# Task details
Write each line word for word, from the line that contains "Viewport: 700px width, 500px" through the last line of the material below.
:::
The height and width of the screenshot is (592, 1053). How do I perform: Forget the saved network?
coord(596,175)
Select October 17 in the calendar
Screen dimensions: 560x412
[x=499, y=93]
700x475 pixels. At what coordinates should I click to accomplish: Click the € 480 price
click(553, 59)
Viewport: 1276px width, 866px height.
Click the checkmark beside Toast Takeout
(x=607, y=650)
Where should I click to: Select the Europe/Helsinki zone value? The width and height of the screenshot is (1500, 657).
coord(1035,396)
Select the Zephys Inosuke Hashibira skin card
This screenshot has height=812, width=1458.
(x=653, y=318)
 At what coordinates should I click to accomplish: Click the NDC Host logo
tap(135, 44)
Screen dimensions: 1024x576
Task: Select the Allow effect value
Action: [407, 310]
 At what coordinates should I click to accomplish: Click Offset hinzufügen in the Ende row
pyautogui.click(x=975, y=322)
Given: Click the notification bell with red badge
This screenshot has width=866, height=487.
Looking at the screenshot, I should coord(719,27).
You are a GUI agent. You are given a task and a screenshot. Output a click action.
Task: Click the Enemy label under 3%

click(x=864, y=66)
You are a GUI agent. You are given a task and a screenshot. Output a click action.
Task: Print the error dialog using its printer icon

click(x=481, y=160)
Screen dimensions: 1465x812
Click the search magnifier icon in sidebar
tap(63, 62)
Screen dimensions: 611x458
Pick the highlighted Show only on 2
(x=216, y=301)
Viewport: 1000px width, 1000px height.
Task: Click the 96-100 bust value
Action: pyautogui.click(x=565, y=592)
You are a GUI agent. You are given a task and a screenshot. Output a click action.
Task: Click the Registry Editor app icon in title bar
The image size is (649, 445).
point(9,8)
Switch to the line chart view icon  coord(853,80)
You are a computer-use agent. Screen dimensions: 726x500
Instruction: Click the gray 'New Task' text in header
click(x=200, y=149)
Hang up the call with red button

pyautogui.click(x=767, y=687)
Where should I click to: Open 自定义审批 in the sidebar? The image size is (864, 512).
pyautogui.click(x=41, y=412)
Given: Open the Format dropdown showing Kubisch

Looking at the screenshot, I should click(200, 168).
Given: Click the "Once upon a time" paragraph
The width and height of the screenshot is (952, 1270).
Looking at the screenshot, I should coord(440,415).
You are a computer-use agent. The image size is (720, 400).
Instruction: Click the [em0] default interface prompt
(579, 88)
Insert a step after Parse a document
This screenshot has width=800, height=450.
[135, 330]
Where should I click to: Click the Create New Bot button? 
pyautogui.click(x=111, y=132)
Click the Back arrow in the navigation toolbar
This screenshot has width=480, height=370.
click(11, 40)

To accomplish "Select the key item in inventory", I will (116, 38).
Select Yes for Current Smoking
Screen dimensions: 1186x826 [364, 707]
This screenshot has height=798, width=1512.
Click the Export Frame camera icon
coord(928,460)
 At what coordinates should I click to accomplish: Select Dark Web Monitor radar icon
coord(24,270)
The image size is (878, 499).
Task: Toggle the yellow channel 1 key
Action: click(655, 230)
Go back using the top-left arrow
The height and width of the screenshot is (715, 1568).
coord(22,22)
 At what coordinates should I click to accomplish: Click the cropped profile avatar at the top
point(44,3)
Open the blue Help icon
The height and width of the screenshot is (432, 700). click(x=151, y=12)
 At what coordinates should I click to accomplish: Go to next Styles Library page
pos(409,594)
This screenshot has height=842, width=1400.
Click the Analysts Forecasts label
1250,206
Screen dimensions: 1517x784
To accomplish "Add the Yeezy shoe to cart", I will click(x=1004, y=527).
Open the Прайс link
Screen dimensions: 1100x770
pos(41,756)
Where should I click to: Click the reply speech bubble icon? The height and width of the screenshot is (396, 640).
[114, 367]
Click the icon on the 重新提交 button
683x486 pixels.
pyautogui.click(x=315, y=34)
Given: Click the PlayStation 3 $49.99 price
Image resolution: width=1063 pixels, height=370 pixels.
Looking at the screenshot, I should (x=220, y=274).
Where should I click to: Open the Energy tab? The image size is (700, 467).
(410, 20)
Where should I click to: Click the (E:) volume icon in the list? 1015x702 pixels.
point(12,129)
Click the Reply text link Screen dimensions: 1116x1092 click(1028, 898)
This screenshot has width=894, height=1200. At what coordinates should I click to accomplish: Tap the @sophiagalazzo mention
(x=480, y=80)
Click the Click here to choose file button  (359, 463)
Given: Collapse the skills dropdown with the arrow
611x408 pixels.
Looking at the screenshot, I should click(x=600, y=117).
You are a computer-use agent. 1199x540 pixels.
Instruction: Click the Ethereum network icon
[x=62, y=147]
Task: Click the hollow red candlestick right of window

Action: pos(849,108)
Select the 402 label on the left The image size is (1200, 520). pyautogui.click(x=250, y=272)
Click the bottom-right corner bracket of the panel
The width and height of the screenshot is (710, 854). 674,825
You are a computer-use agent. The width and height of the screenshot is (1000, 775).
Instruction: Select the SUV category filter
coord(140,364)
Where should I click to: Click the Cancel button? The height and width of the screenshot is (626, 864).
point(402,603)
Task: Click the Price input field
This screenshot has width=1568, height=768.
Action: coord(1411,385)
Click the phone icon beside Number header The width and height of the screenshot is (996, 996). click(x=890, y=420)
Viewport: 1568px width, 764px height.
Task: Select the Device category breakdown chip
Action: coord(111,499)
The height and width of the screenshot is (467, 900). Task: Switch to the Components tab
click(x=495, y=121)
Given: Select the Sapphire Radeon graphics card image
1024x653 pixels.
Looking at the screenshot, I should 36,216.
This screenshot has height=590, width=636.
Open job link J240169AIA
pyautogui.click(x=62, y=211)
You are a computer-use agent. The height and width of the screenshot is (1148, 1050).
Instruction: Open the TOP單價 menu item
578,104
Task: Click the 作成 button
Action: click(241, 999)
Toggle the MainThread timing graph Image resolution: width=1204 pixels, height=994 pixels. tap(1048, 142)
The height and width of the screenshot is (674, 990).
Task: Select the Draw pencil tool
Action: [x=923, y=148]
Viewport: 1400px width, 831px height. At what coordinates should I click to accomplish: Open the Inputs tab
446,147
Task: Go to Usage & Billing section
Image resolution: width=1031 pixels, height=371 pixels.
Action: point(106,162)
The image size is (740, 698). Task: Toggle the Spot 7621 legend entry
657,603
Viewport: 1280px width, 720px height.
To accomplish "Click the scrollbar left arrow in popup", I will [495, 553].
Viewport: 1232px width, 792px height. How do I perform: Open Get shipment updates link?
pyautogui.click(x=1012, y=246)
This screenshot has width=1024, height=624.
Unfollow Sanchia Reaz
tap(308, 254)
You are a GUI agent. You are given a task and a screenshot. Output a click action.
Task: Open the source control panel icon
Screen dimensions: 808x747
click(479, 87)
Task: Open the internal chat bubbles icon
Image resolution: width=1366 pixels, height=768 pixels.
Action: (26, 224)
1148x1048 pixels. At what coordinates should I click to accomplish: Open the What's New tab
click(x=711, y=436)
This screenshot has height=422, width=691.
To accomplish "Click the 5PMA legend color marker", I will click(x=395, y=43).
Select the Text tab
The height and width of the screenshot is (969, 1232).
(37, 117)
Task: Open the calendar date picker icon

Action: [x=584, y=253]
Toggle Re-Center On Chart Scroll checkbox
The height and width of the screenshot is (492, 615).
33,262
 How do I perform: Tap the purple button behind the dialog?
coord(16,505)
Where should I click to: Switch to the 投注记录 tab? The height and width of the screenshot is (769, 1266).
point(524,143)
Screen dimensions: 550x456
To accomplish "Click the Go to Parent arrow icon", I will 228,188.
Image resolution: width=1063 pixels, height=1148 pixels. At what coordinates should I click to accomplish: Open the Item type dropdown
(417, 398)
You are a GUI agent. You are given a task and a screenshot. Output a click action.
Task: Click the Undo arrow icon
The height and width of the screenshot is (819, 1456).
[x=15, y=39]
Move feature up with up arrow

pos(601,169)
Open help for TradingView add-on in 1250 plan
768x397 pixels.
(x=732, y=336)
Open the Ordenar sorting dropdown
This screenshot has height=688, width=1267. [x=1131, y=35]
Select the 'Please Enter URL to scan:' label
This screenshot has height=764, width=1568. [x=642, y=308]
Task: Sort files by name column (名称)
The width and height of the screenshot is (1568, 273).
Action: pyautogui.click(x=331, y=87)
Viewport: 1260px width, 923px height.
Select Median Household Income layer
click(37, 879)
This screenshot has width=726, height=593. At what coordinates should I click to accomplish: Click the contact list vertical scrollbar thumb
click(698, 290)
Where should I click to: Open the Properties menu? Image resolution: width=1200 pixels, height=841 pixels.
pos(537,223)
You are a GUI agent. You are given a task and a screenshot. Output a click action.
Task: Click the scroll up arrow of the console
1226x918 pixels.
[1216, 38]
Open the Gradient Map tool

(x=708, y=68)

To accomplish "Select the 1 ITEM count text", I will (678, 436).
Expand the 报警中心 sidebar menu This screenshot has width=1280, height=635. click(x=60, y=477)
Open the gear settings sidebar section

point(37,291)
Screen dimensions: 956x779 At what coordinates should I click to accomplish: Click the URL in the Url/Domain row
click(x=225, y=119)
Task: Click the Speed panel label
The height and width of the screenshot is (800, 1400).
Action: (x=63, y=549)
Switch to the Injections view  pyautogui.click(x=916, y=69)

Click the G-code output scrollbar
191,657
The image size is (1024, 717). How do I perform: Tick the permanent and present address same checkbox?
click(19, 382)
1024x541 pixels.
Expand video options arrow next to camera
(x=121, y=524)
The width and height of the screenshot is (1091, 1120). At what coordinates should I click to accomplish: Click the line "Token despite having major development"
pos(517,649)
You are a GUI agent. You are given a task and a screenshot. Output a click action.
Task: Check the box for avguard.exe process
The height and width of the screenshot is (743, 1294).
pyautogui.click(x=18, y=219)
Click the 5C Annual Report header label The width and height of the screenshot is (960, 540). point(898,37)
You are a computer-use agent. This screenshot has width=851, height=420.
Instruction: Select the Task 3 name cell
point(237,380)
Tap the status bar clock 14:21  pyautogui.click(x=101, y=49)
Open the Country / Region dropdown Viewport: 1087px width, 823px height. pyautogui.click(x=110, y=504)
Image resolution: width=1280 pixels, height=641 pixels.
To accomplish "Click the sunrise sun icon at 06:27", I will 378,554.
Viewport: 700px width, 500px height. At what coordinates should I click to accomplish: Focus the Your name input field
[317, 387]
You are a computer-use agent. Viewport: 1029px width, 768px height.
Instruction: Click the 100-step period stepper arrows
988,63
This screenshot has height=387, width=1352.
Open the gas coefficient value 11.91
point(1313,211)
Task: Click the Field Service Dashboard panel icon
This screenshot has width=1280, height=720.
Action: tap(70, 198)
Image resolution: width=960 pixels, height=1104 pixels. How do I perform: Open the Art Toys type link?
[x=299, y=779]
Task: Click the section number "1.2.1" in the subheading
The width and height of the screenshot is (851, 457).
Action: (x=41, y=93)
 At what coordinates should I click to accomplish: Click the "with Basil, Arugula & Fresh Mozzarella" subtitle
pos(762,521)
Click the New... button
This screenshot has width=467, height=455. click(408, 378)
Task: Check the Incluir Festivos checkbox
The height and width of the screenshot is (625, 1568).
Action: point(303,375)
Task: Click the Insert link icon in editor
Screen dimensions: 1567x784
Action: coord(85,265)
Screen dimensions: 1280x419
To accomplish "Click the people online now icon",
:::
# Task output
Viewport: 700px width, 500px height. At what coordinates should I click to accomplish: Focus the Your name input field
[317, 387]
You are a computer-use agent. Viewport: 1029px width, 768px height.
Instruction: Click the 100-step period stepper arrows
988,63
This screenshot has height=387, width=1352.
Open the gas coefficient value 11.91
point(1313,211)
Task: Click the Field Service Dashboard panel icon
This screenshot has width=1280, height=720.
Action: tap(70, 198)
Image resolution: width=960 pixels, height=1104 pixels. How do I perform: Open the Art Toys type link?
[x=299, y=779]
Task: Click the section number "1.2.1" in the subheading
The width and height of the screenshot is (851, 457).
Action: (x=41, y=93)
 At what coordinates should I click to accomplish: Click the "with Basil, Arugula & Fresh Mozzarella" subtitle
pos(762,521)
Click the New... button
This screenshot has width=467, height=455. click(408, 378)
Task: Check the Incluir Festivos checkbox
The height and width of the screenshot is (625, 1568).
Action: point(303,375)
Task: Click the Insert link icon in editor
Screen dimensions: 1567x784
Action: coord(85,265)
Screen dimensions: 1280x419
To accomplish "Click the people online now icon",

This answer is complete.